### Supplied information
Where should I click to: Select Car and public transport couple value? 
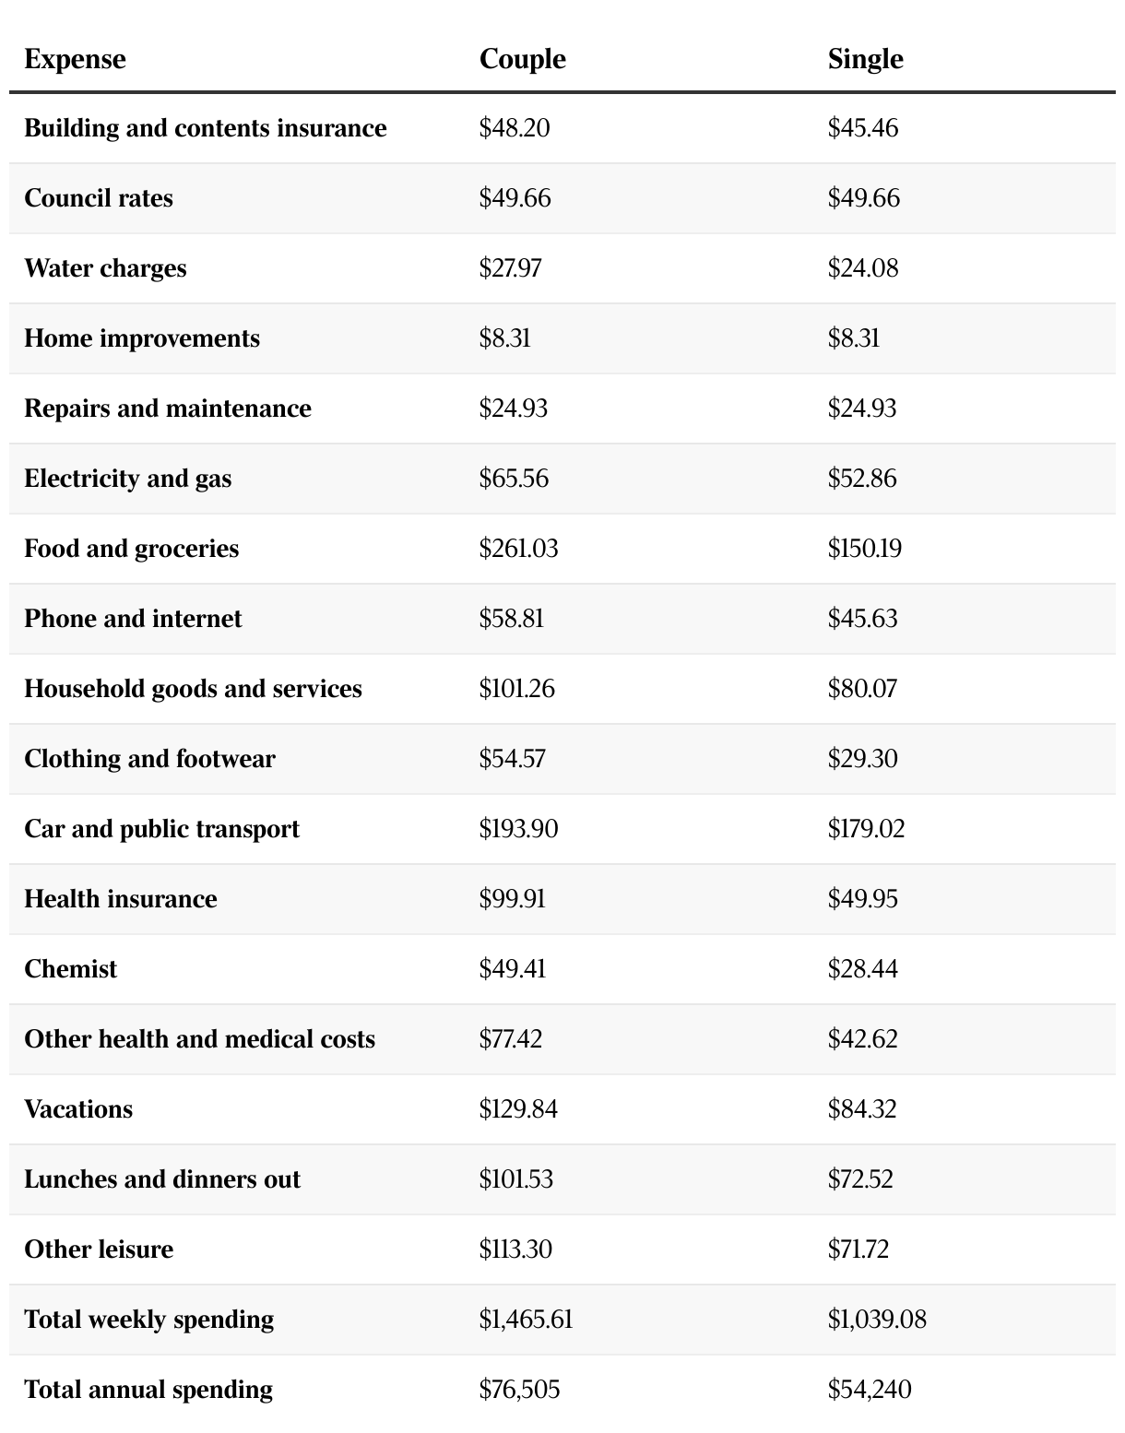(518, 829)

...

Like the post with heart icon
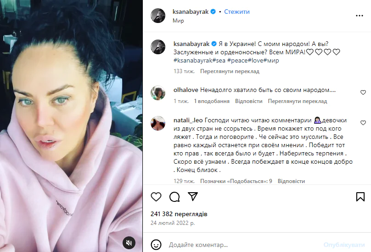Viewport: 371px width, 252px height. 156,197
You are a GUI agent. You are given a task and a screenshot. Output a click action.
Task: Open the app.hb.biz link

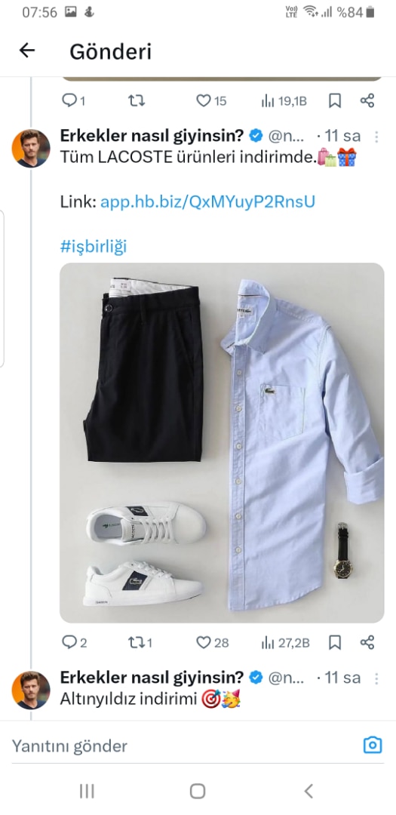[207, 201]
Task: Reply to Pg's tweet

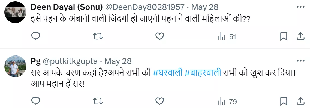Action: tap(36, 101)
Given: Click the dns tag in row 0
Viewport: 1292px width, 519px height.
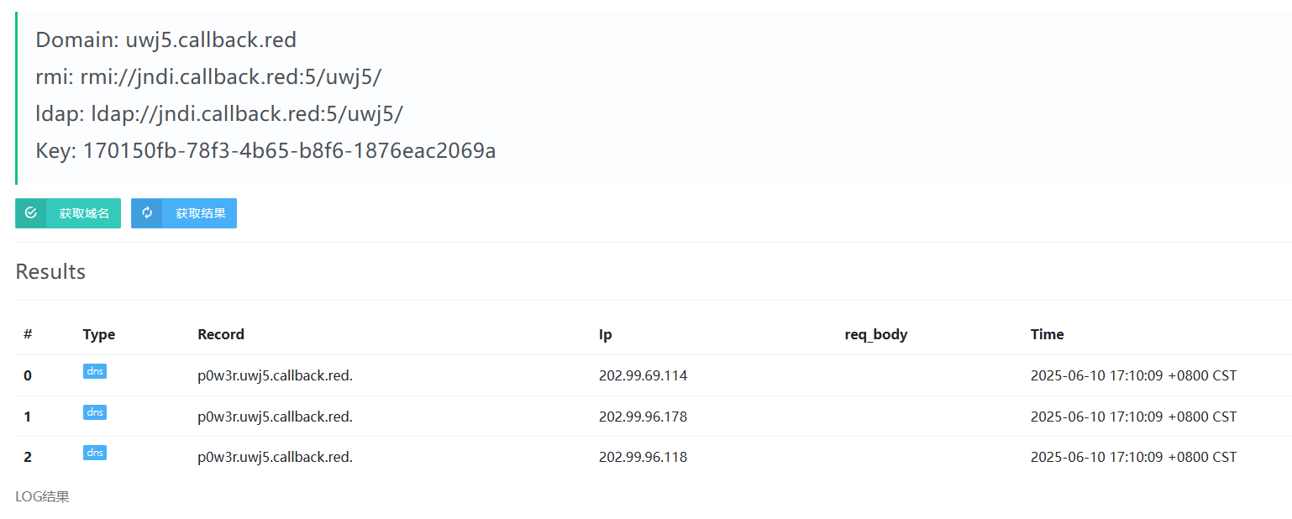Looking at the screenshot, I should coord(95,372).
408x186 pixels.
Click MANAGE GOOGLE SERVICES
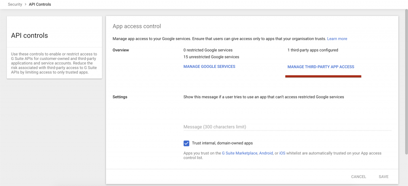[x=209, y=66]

### What you need to do
Going by the data above, the answer is exactly the lines from the one holding "Like the post with heart icon" to the one holding "408x186 pixels.", both kept, with the pictures left out.

### Exercise solution
Like the post with heart icon
Viewport: 371px width, 252px height. 156,197
You are a GUI agent. You are given a task and a screenshot. Output a click action.
Task: Open the app.hb.biz link

[207, 201]
Task: Reply to Pg's tweet

Action: tap(36, 101)
Given: Click the dns tag in row 0
Viewport: 1292px width, 519px height.
Looking at the screenshot, I should coord(95,372).
408x186 pixels.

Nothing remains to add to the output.